▶ Your instructions
Although the entries contain pictures, only their words should be duplicated exactly.

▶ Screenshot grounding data
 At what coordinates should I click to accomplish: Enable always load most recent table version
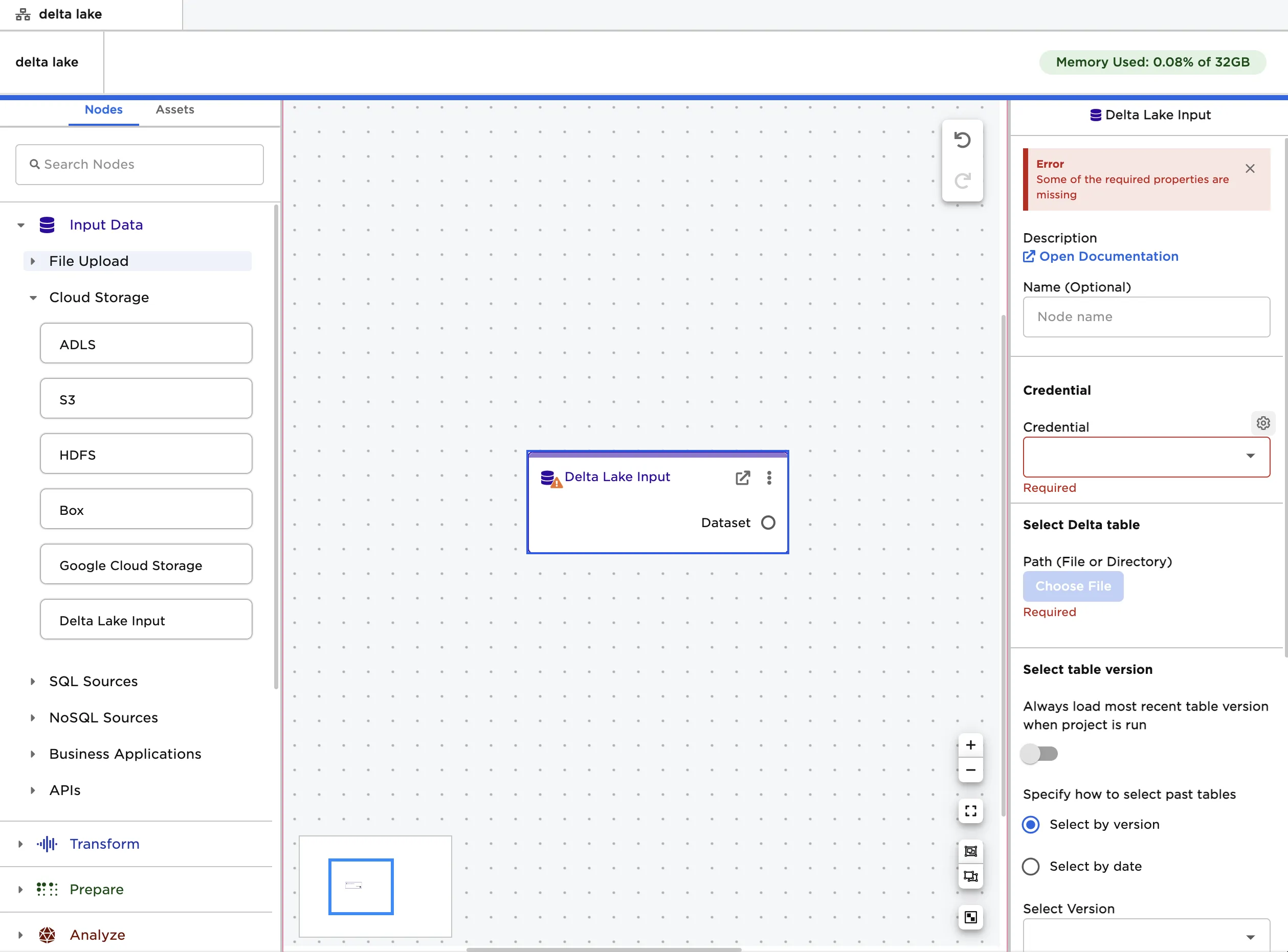(1038, 754)
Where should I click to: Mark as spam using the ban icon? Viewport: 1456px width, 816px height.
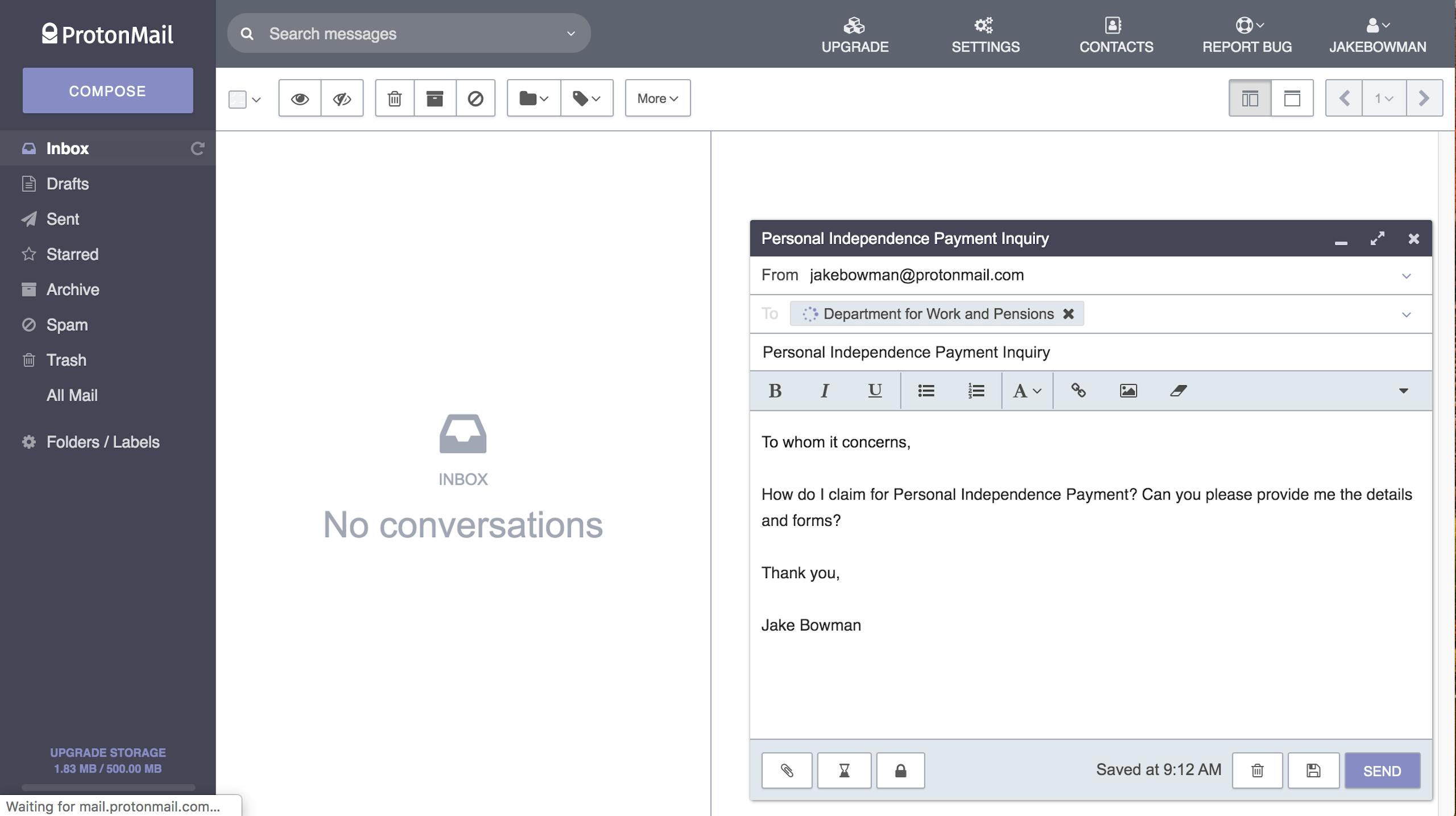point(475,98)
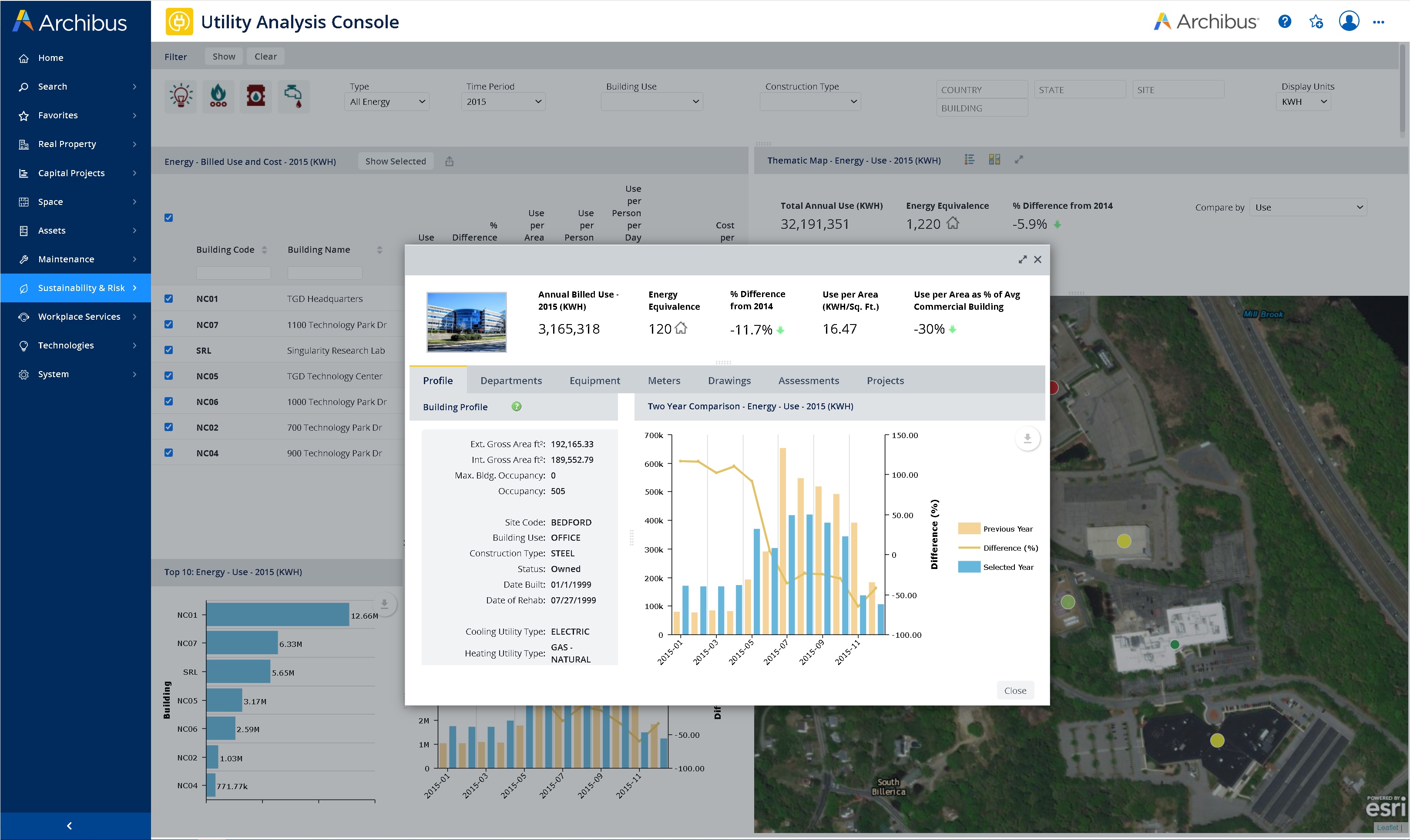Open the basemap selector on the thematic map
Image resolution: width=1410 pixels, height=840 pixels.
994,159

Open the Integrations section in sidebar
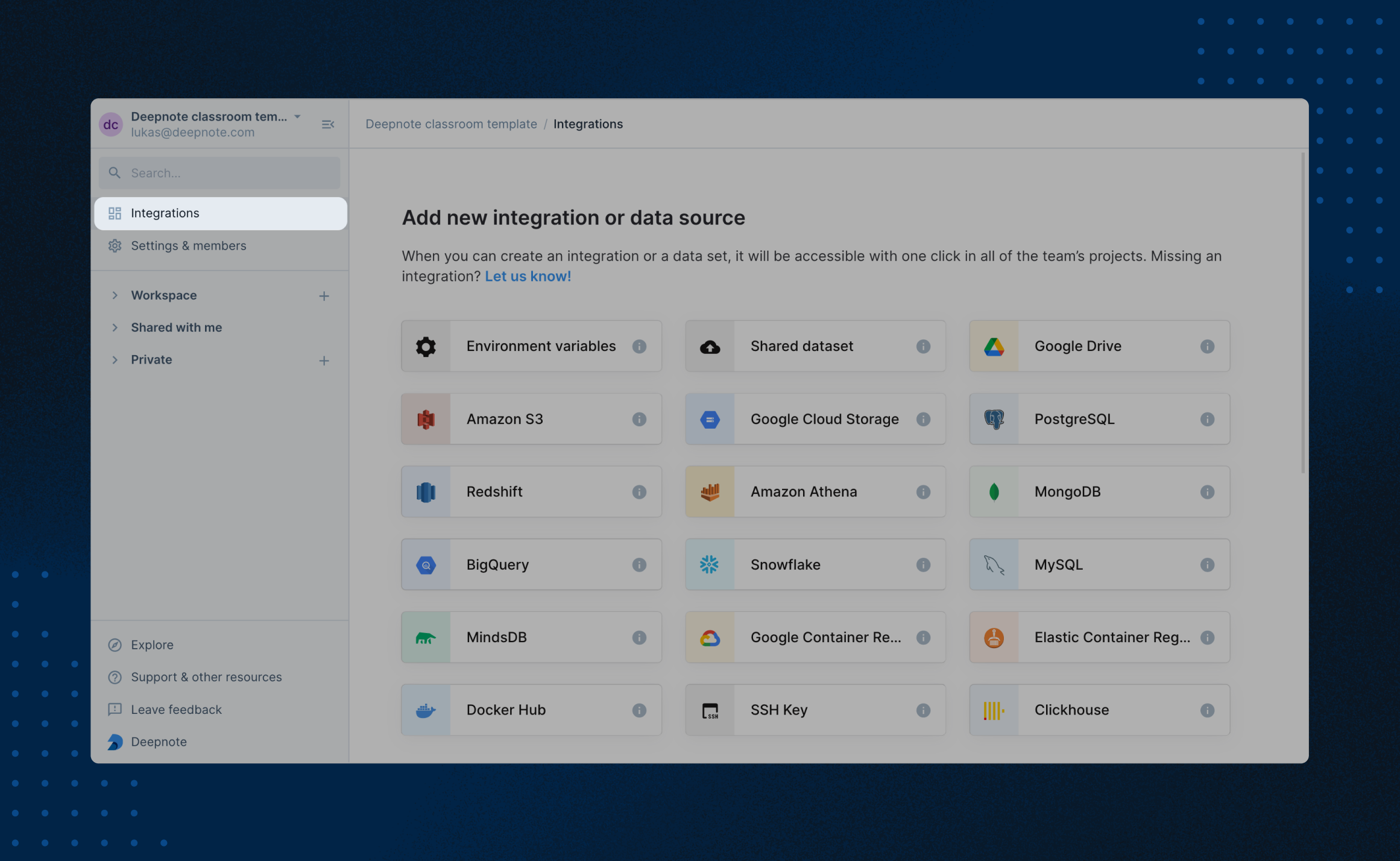point(165,213)
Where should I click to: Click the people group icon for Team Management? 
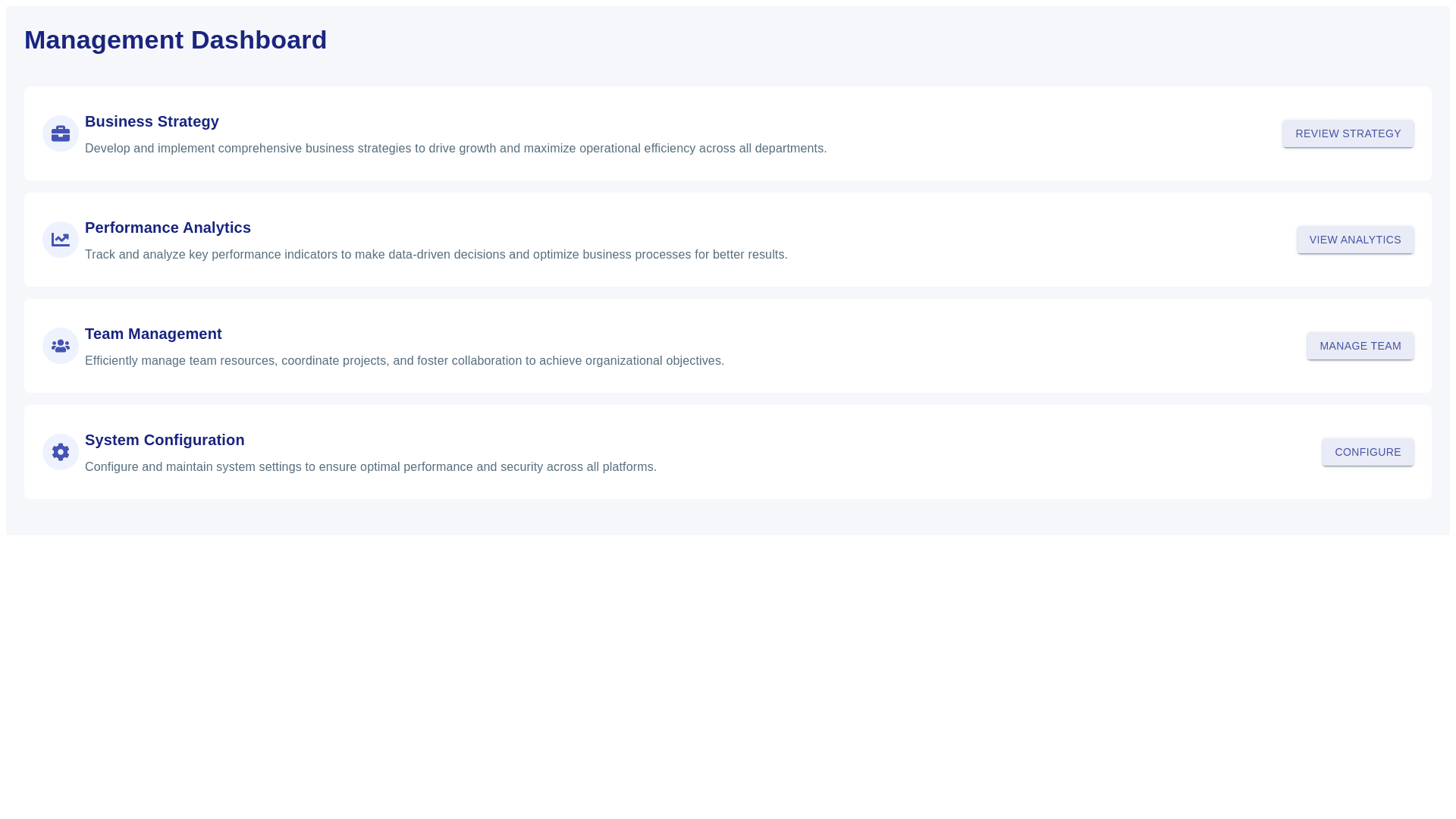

▶ Response box
 At what coordinates should I click to accomplish: Enable always load most recent table version
(1038, 754)
Where should I click to: Mark as spam using the ban icon? Viewport: 1456px width, 816px height.
point(475,98)
Open the basemap selector on the thematic map
Image resolution: width=1410 pixels, height=840 pixels.
994,159

Open the Integrations section in sidebar
point(165,213)
Where should I click to: Click the people group icon for Team Management? 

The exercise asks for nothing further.